A run down, or coasting test is where you coast to a stop (or near) from speed on a flat road. At lower end of the speed, rolling resistance is the main contributor, and at higher speed, it's air drag. A variation is to coast down a hill, and measure your terminal velocity, or rate of acceleration. Your smartphone can help work out the slope, and determine how much drag is present. You do need accurate mass measurement though, as terminal velocity depends on mass and drag. You need the right slope too. You also need a very still day, with identical atmospheric conditions each time.

A great way to combine a love of technology with the caravan business. Looking forward to this part of the process greatly.

Here's Some links to useful info:
Instructables: Measure the Drag Coefficient of your Car

Wednesday, May 2, 2012

Some thoughts on stability


This is a repost of some stuff on my nerd blog:


Youtube is full of videos of caravans getting out of control, much to the delight of Top Gear fans (and hosts). One of my pet projects is the design (and hopefully construction) of a large (6m) lightweight caravan, which will be the subject of another post (or three). Anyway, one of my concerns has been the stability of the end result. What makes it a good tow, will it be safe to tow.

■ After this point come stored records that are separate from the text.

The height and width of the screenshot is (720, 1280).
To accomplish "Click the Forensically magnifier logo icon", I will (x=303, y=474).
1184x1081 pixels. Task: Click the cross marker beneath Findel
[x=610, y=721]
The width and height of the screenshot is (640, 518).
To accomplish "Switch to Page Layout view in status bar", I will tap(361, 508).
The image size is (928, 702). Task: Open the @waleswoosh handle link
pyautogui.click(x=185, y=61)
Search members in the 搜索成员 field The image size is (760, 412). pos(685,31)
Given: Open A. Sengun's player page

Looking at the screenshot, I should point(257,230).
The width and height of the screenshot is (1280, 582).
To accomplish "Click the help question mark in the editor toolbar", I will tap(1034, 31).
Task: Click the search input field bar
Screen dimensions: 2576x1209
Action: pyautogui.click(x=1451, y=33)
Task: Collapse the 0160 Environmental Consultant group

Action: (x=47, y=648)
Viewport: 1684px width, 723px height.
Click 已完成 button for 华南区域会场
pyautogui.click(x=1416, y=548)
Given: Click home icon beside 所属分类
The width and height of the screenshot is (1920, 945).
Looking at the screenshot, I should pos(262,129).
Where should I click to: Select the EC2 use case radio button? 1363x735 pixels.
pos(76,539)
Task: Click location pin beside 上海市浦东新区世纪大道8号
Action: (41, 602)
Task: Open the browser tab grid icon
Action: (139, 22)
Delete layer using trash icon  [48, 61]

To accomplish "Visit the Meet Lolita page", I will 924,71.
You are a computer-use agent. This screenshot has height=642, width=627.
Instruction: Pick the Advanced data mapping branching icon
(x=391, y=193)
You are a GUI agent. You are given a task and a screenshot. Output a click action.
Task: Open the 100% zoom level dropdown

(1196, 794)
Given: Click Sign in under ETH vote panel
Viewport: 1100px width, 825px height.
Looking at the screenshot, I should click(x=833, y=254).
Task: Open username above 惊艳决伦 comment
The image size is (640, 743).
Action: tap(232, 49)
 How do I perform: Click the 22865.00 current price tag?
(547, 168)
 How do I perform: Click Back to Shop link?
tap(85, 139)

One thing that I've wondered about is the origin of the 10% rule that is part of caravan culture. Nobody has directly explained where it might come from, but many rightly state that it's not a rule, just a recommendation. The rule says something to the effect that "You must have at least 10% of the van's weight on the towball to be stable". This rule just didn't seem altogether right as an absolute, both from the perspective of the  load factor and the idea of absolute stability. In particular, my tow vehicle does not like heavy ball weights (poor load carrying springs), so I'm aiming to keep that as low as practical in my design.
What I have found is that the boffins say that essentially  all conventionally coupled and proportioned caravans can become unstable. The system is like a double pendulum, and at some point of operation, it can just go nuts with the right input and oscillation. The live variable that changes a stable towing experience to unstable is speed. Something that settles quickly at 90km/h might become uncontrollable at 100km/h with the same disturbance. What makes one van stable at 100, and another unstable is very complicated, and the change in mode is very rapid. Most mathematical models need to represent the system with 4 degrees of freedom to even explain basic dynamics, and many more if you want to include the vehicle.

The critical things that can result in poor stability seem to be (in no particular order - numbers for reference only):
  1. centre of mass not far enough,or not in front of the axle 
  2. a relationship between radius of gyration and product of distances between ball to Cm and Cm - axle (Rgy must be less than product)
  3. large moment of inertia (either massive van, or high mass around periphery - Collyn Rivers talks about mass vs weight)
  4. large mass (particularly wrt the tow vehicle)
  5. large overhang on tow vehicle
  6. aerodynamics matter
These all make sense, but I think that is largely in the context of a normal caravan. The first two are strongly related, and probably the same thing. The first can be directly used to say that there must be some weight on the ball, as the ball is a lever holding the front of the van up. If the centre of mass is over the axle, then we could effectively have zero ball weight. A normal van like that is typically massively unstable. However, if we look at the interpretation of that from the perspective of #2 (distance between CM and axle is zero in this case), we need to make sure that the distance from the axle to the ball is large. Imagine  a simple van represented by a massive blob of steel sitting on the axle. With a short drawbar, you can imagine it might be able to bounce around a bit (up and down as well as side-side), but with a very long drawbar, it will be reluctant to swing around (take it to infinity if you like). I can't see any reason why a zero ball weight van could not be stable with a long draw arm, but you may bang into practicalities like tow length and structural stuff.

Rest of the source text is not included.